Move into a back-floating position. Keep your face out of the water and place your arms as close to your sides as you can without sinking. Keep your legs and feet extended. Do this in the shallow end of the pool when no one is near you -- avoid collisions -- and hold onto the side of the pool if needed to steady yourself. You can also wear a flotation device to help keep you from sinking.
Turn your palms inward, so they’re facing your hips.
Bend your elbows so that your hands sweep up past your sides and toward your armpits. Move your elbows as close to your shoulders as you can while keeping the movement comfortable. Don’t force them to go higher than your shoulders. At the same time, bend your knees slightly and start to separate your feet and ankles. Your ankles and heels should start to lead your feet in a slight circle as if the heels were trying to get on top.
Extend your elbows and bring your arms to an almost straight position. Your palms should face toward your feet. At the same time, sweep both your feet down and out in a curve, again leading with your heels. Try to point your knees toward each other. Make this a gentle motion; don’t place painful stress on your legs.

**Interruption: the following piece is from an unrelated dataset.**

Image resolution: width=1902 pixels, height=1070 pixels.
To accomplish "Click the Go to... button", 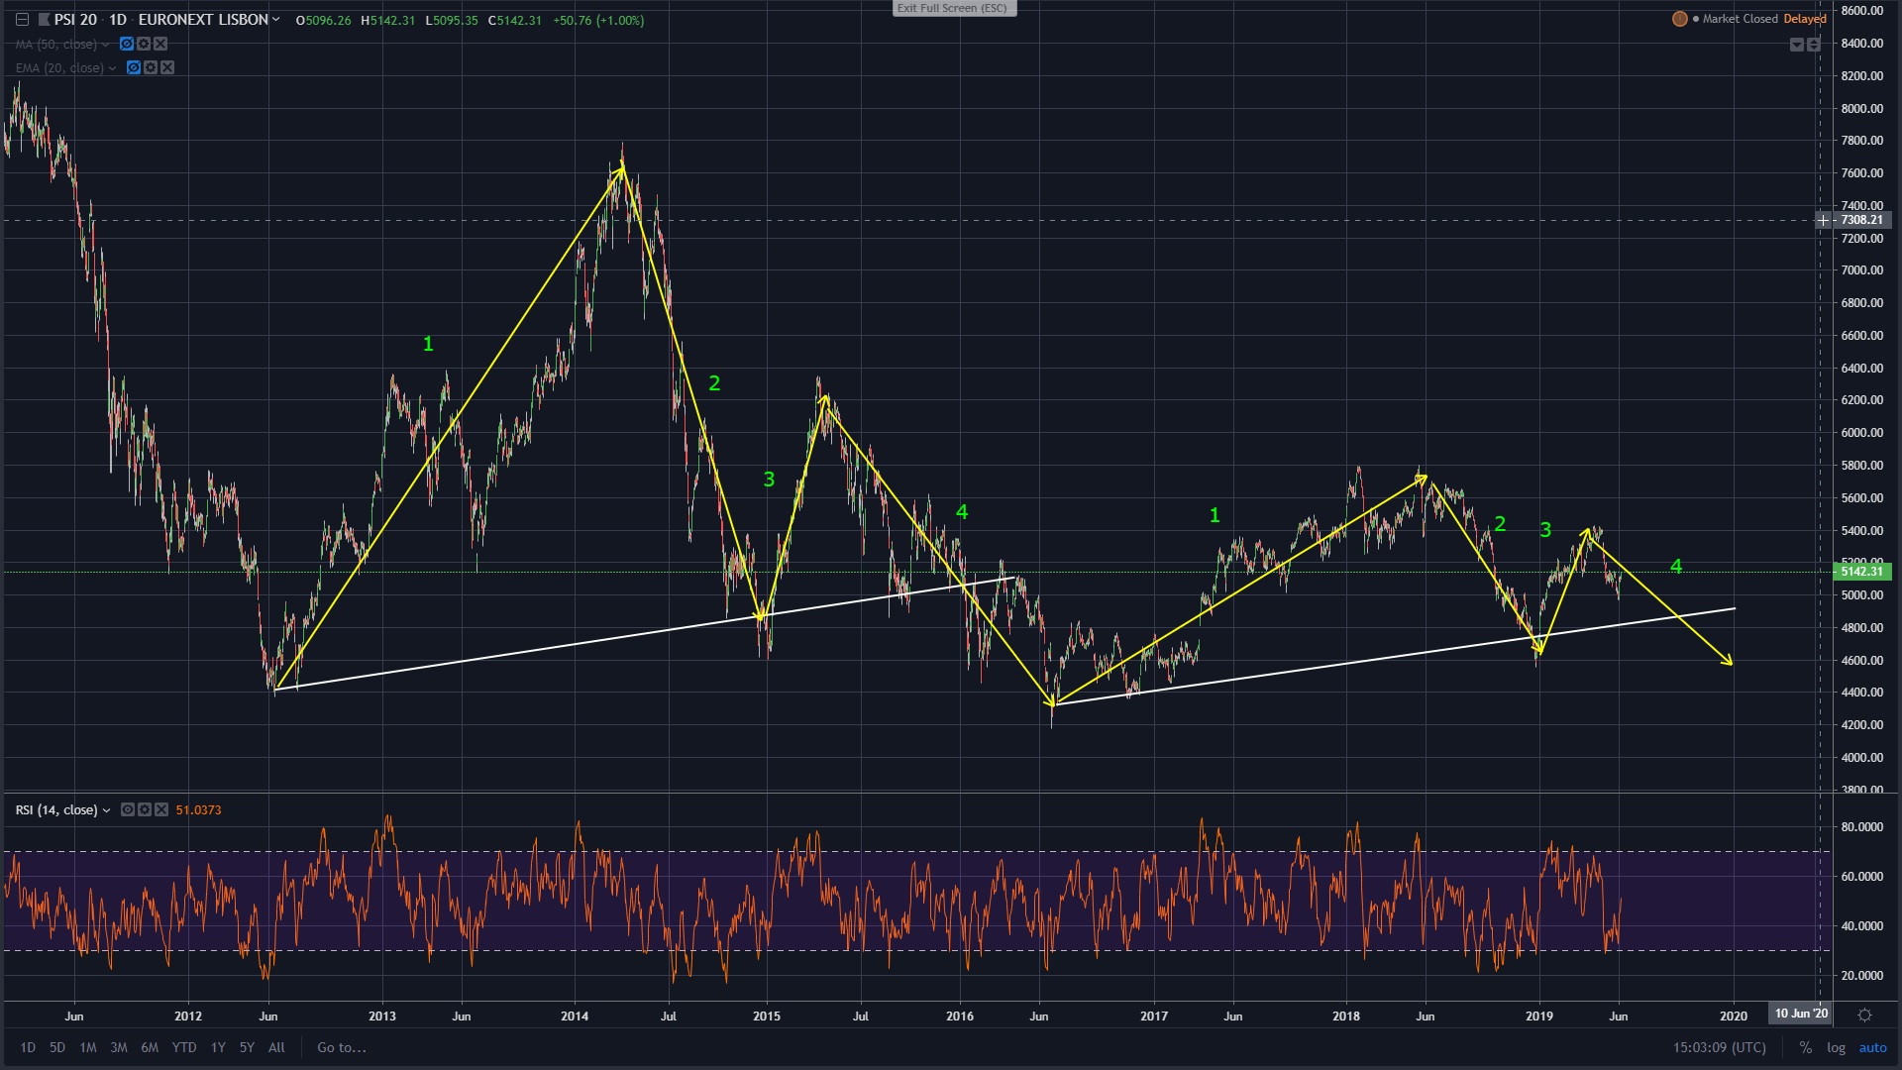I will pos(342,1047).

Push the water with both your arms as you bring them both back down to your sides, keeping your elbows straight. Your palms should end up facing your hips again. Your feet should complete the circle they’ve been trying to make by sweeping up toward the surface of the water -- keep the legs underwater, though, and continue to lead with your ankle bone. Straighten your knees as you do this. The result should be that you’ve just propelled yourself a bit through the water.
Repeat steps 3 to 5 again as soon as you can to avoid sinking. Your body should not come to a stop, but continue moving forward with this stroke.